First of all, let us repeat the warning we already gave: don't use the aliases feature until you're absolutely forced to. For instance, if you're working on a brand new site, you shouldn't need aliases, and if you think you do, chances are you're doing something terribly wrong.
If you decide to continue reading this page, be sure to read the introduction first. Even if you already read it, it might be a good idea to refresh the impression.
Aliases are defined with ini file sections of the aliases group,
e.g.
[aliases main]
The particular section name (main in this example) play no
real role, so you can pick an arbitrary identifier for this purpose. The
only limitation is that in case you need more than one section in the
aliases group (which is highly unlikely), you
must choose distinct names for them.
The aliases as such must be listed in the aliases parameter.
Its value is a text consisting of lines, one alias per line. Every line
must consist of two strings, delimited with a colon “:”, the
first string being the alias, and the second string being the original
path. Both are relative to the site's tree root, and both must
not have a leading “/”. Leading and trailing
whitespace is stripped off; empty (and whitespace-only) lines are ignored;
in the present version all lines that contain no colon are ignored as well,
but this may change one day.
Thalassa does its best to make shortest possible symlinks, but always make them point to relative paths; it also makes directories as necessary. For example, if the following aliases are configured:
[aliases main]
aliases = foo/bar/bur.html : site/node/burbur.html
site/node/abra.html : site/node/cadabra.html
foo/bar/star.html : foo/bur/foobar.html
then Thalassa will try to make directories foo,
foo/bar and site/node (but it looks like it will
only make the foo/bar as the other two are already there),
and the following symlinks will be created: foo/bar/bur.html
(to ../../site/node/burbur.html),
site/node/abra.html (to cadabra.html) and
foo/bar/star.html (to ../bur/foobar.html).

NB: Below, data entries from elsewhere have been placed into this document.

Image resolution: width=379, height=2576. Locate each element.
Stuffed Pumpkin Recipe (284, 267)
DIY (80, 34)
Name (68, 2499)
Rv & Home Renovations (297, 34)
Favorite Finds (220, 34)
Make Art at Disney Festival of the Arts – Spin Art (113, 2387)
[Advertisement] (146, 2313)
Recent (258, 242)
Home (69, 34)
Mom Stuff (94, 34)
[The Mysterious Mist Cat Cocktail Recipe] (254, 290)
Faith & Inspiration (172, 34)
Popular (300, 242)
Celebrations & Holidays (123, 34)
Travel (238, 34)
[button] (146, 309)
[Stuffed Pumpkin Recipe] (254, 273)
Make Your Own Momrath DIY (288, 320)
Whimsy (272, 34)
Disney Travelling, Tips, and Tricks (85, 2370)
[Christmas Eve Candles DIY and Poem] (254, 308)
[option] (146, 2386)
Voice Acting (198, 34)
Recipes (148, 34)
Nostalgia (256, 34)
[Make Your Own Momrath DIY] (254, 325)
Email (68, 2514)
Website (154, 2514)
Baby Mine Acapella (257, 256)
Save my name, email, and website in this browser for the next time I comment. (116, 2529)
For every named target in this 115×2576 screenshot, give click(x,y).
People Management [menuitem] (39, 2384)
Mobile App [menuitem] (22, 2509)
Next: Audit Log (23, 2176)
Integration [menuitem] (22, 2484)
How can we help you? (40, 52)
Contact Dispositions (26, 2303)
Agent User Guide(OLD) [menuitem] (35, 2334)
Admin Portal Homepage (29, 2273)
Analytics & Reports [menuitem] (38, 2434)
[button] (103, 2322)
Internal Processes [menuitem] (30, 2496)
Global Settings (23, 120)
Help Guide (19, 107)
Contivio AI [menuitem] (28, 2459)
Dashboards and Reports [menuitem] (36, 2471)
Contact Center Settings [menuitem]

Just
like both Unix symlink syscall and link -s
command, Thalassa does not check the target in any way, it just creates the
requested symlinks, even if they become dangling.
In case you've got a lot of aliases, it might be a good idea to place them in a separate file and use smth. like this:
[aliases main] aliases = %[readfile:aliases.lst]
Sometimes aliases may conflict, like this:
[aliases main]
aliases = foo/bar/bur.html : node/a.html
foo/bar : node/b.html
Thalassa does not (at least in the present version) try to solve such
conflicts in any way, it just fails and reports an error; which of the
aliases will fail depends on their order, i.e., in this example Thalassa
will fail to create the foo/bar symlink because there is
already a directory with that name, but if you swap the lines, then
foo/bar/bur.html will fail because foo/bar
already exists and is not a directory.
There is a way to solve such a situation, but the solution must be applied
manually. First of all, use the force_dirs parameter in
the same aliases section to supply Thalassa with names
that must be handled as directories. The parameter's value is a
comma-separated list of paths; leading and trailing whitespace for each
list item is stripped. Every time Thalassa encounters an alias item whose
name (the path to the left of the colon) is included into the
force_dirs list, it makes the corresponding directory instead
of creating a symlink; then, a text file is generated inside such a
directory. The name of the file is set by the dir_file_name
parameter, and the contents for the file is defined by the
dir_file_template parameter, in which, besides all usual
macros, a macro named %target% is supported; it is replaced
with the target path of the alias being handled this way (the path to the
right of the colon). Usually the file is named .htaccess, and
its text consists of the appropriate RewriteRule directive;
refer to the Apache documentation for details.